(Material for this exercise)

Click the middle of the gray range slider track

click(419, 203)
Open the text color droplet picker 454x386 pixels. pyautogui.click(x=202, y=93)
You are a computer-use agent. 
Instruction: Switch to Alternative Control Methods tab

(End Material for this exercise)
(Material for this exercise)

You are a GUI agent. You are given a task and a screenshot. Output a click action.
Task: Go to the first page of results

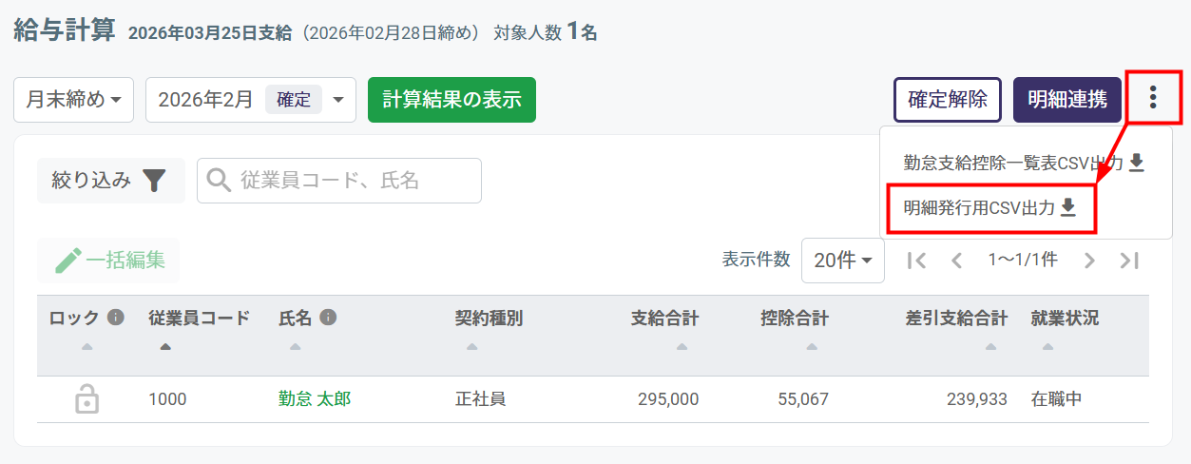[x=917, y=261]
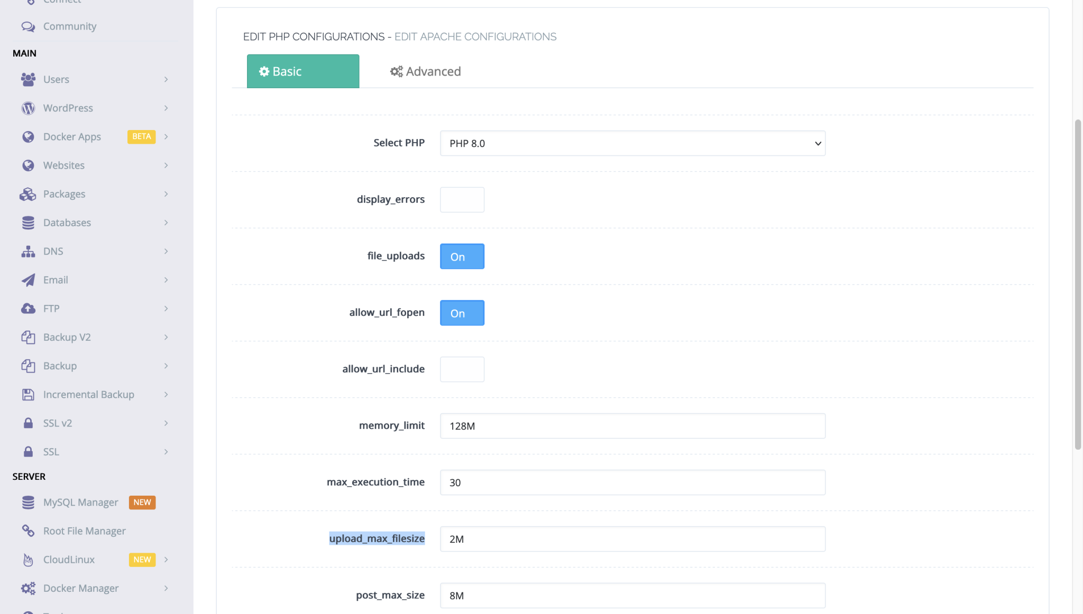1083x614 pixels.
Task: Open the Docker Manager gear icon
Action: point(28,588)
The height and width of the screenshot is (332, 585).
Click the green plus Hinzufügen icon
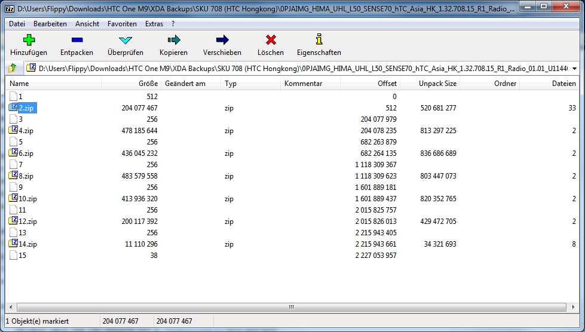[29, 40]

(End Material for this exercise)
(Material for this exercise)

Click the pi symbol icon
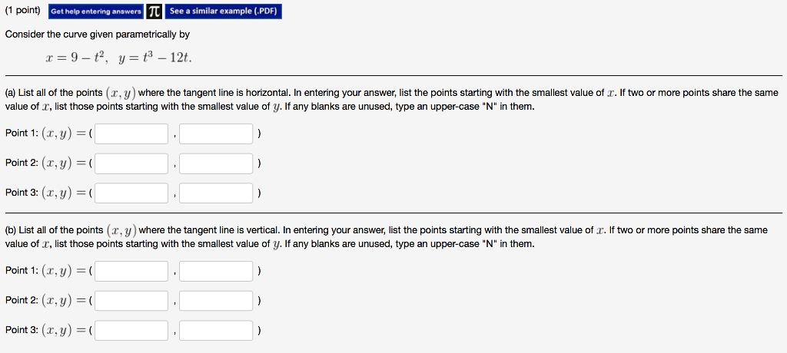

(End Material for this exercise)

Task statement -> Look above for the line holding "Click the middle", then set down exactly that line and every line after it up to and including the line holding "Instruction: Switch to", with nothing else.

Answer box ->
Click the middle of the gray range slider track

click(419, 203)
Open the text color droplet picker 454x386 pixels. pyautogui.click(x=202, y=93)
You are a computer-use agent. 
Instruction: Switch to Alternative Control Methods tab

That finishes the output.